# EXERCISE DETAILS
Write out the stretch of lines below that begins at the line with "Vol (79, 1490)" and ends at the line with "Home (104, 258)", including both, exactly as given and nothing more.

# MATERIAL SUPPLIED
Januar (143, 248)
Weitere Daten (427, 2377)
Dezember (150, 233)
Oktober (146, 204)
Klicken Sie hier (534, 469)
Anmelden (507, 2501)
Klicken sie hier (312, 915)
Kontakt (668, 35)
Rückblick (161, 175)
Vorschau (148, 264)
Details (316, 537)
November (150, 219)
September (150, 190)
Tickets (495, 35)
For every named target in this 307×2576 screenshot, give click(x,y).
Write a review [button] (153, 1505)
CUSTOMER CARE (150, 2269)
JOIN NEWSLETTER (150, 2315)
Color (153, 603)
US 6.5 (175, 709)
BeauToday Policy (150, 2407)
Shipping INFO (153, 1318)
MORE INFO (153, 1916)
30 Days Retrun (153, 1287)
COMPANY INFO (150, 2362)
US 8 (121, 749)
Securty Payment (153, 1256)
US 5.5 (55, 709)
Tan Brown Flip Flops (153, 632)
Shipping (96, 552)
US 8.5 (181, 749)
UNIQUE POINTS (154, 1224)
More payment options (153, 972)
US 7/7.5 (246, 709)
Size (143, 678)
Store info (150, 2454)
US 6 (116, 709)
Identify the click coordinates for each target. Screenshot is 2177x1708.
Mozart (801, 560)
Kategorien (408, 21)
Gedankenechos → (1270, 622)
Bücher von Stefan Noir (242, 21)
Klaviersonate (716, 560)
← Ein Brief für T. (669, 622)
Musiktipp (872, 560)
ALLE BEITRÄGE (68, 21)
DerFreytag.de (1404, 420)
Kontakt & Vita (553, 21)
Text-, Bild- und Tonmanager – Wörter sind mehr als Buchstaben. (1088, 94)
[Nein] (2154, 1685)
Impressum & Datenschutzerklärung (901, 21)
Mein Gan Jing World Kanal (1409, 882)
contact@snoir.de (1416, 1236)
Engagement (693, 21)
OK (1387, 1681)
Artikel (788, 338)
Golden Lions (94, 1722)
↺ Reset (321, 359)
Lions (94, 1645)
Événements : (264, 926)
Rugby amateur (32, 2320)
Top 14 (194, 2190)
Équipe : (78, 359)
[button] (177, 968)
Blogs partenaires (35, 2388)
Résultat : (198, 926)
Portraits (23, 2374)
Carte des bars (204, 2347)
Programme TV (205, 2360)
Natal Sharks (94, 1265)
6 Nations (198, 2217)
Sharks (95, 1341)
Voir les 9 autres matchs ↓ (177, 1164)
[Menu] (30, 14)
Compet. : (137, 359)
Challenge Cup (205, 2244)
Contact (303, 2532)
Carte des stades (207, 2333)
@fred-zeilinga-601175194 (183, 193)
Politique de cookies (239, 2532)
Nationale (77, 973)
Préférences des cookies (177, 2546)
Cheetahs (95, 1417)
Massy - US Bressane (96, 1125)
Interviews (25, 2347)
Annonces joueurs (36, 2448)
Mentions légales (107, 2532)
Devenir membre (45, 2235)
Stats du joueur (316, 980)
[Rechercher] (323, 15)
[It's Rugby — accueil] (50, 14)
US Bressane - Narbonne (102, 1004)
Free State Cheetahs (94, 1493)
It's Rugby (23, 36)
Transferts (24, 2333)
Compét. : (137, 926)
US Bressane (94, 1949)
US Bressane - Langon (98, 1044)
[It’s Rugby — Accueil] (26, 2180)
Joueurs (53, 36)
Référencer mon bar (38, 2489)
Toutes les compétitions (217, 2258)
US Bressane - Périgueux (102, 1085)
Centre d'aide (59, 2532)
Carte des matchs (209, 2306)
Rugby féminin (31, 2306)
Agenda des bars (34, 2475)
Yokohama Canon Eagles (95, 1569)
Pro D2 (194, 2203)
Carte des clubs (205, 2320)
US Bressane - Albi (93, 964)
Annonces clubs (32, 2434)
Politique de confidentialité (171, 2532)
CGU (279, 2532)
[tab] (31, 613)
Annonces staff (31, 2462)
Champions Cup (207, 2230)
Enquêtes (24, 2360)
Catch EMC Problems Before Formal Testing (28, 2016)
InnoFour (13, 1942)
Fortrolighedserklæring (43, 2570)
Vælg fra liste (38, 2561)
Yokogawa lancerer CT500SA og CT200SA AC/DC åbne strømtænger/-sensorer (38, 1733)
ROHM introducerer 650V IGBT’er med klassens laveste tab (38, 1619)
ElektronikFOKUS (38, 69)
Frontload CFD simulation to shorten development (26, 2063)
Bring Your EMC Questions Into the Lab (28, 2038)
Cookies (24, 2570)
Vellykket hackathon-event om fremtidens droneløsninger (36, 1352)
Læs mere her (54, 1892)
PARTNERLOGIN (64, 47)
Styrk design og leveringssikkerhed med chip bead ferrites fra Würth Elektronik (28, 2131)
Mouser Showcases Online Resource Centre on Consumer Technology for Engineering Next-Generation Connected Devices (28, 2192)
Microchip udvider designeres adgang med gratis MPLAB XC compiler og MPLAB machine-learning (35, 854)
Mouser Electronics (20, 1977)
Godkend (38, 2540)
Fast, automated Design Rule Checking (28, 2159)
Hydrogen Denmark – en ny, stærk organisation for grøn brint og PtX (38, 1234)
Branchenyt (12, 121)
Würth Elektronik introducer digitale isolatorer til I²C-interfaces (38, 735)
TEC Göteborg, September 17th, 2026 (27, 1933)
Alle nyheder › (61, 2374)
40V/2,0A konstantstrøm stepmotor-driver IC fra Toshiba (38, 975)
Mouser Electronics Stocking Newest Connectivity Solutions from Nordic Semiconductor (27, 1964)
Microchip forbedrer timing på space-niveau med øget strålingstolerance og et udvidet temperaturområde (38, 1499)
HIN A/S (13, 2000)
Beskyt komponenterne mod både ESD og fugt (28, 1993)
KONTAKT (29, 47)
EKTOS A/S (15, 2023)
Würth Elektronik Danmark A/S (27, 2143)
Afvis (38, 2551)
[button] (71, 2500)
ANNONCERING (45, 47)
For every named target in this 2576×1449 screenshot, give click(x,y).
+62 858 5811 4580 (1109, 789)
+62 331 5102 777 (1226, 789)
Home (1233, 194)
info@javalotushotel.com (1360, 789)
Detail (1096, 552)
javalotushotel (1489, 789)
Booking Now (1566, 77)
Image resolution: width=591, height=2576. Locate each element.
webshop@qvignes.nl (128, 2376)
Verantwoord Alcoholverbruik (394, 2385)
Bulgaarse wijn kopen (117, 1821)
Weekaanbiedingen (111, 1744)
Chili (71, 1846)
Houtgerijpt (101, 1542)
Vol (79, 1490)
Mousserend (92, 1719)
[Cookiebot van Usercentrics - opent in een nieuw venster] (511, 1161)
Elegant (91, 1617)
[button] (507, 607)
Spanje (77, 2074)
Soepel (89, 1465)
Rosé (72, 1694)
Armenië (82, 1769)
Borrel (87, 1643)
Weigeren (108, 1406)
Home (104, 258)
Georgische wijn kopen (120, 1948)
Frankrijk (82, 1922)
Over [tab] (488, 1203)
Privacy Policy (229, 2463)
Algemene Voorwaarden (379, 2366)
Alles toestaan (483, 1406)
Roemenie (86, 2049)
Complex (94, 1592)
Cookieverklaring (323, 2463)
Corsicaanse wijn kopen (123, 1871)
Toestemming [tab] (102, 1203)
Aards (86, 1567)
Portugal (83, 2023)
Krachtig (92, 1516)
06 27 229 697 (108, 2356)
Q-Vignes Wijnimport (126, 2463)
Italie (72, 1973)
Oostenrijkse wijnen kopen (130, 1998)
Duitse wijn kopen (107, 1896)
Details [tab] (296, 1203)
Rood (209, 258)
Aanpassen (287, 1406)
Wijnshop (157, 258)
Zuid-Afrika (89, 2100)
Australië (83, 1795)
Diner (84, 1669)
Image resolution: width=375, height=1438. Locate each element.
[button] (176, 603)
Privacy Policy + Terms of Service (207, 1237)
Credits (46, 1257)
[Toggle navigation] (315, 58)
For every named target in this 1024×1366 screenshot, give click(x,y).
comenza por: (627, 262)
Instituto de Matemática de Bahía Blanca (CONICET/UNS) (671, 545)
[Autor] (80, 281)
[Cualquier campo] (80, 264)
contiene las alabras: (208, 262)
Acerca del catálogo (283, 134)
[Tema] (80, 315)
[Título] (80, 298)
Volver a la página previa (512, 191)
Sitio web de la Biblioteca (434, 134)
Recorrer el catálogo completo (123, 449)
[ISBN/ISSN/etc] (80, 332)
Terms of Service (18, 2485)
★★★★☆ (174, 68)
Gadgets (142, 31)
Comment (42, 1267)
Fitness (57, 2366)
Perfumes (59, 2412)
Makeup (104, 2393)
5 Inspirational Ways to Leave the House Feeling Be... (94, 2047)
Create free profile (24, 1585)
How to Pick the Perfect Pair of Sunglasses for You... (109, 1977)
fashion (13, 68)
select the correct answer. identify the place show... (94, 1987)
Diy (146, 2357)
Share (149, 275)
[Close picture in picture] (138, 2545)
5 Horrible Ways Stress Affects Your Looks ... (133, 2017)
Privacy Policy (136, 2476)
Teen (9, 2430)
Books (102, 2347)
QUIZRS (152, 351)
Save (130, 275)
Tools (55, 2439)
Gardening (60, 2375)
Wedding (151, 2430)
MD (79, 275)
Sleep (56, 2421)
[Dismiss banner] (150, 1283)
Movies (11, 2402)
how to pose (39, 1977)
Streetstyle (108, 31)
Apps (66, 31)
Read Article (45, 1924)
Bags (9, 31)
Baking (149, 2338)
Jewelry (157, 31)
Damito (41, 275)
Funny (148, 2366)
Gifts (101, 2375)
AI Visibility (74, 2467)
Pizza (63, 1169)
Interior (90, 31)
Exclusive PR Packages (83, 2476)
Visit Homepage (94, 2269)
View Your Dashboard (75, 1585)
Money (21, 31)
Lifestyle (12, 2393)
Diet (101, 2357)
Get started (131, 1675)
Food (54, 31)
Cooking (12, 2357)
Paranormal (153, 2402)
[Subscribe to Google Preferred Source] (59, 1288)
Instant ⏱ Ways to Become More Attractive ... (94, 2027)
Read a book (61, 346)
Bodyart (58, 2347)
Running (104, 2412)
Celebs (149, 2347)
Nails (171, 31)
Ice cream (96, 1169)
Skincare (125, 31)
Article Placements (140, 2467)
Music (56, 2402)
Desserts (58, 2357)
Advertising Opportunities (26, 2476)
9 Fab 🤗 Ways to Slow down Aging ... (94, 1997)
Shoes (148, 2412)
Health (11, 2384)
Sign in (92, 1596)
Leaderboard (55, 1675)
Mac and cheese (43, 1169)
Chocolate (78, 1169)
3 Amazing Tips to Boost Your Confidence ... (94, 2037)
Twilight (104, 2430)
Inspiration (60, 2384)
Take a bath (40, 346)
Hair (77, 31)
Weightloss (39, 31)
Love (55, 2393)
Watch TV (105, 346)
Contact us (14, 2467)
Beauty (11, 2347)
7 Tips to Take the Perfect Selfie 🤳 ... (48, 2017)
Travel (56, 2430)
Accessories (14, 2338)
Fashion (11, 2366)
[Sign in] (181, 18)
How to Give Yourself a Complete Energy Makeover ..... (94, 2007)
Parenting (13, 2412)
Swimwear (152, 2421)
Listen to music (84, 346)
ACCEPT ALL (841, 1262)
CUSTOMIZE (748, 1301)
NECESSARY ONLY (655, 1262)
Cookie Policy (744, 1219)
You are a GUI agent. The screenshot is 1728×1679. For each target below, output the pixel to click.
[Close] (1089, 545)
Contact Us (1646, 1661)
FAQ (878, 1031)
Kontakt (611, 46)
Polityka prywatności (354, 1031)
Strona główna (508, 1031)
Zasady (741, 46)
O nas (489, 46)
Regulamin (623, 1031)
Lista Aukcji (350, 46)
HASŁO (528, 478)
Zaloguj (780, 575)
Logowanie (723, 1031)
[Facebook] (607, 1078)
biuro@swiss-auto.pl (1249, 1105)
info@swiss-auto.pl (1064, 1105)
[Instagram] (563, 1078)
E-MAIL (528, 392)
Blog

# COMPLETED TASK
Vol (79, 1490)
Mousserend (92, 1719)
[Cookiebot van Usercentrics - opent in een nieuw venster] (511, 1161)
Elegant (91, 1617)
[button] (507, 607)
Spanje (77, 2074)
Soepel (89, 1465)
Rosé (72, 1694)
Armenië (82, 1769)
Borrel (87, 1643)
Weigeren (108, 1406)
Home (104, 258)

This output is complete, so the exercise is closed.